A couple years ago, Elisabeth's school hosted a 2 mile fun run. Andy and I signed up for it and at the very last possible minute, Elisabeth decided to do it, too. We set out and Elisabeth was so excited. Soon, however, the excitement wore off and our kindergartner decided she had had enough - so she sat down in the middle of the road. After much coaxing, we got her back on her feet and she finished. (Somehow or another, she ended up winning a medal in her age group. I didn't sit down in the road, but I didn't get a medal. Whatever. I'm not bitter.)
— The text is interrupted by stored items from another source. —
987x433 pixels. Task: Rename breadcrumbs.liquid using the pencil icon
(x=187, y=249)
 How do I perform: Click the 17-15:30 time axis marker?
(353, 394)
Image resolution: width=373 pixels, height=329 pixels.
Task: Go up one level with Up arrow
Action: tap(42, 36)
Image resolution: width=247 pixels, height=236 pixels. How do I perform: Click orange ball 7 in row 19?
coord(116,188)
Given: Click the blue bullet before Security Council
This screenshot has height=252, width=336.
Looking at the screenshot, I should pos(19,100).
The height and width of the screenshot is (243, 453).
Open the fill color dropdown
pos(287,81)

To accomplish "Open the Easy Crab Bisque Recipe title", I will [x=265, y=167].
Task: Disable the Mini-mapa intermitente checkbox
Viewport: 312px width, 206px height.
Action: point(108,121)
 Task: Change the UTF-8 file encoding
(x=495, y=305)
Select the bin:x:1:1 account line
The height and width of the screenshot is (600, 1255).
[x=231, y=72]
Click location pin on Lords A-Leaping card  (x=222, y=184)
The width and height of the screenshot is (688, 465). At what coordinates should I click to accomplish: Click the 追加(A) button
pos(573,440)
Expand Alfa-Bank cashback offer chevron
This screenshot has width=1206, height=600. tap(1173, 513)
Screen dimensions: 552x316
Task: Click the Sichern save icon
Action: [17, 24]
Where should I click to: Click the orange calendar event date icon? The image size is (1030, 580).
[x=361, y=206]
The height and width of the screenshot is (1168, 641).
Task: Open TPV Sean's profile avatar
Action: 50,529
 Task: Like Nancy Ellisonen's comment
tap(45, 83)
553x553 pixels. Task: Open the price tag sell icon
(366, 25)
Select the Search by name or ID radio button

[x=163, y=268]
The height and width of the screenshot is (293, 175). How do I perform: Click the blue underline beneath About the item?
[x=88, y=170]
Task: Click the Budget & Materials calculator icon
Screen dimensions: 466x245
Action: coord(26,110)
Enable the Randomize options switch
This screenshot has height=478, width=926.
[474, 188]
God has set this course before us and - as hard and painful as it might be some days - I don't want to sit down in defeat. I may slow down to a crawl, but I refuse to stop or to try to get on someone else's course. When it is over, I want so badly to be able say 2 Timothy 4:7, "I have fought the good fight, I have finished the race, I have kept the faith." 

We all have a calling to answer and a race to run. I want to complete mine. I will press on; there may will be more tears, but I will press on. I want to finish my race with my faith intact. My running mantra? You guessed it.

God is good. God is faithful. And, yes, His mercies ARE new every morning. 

1 comment:

  1. Thanks, Jennifer. Stay strong and keep believing!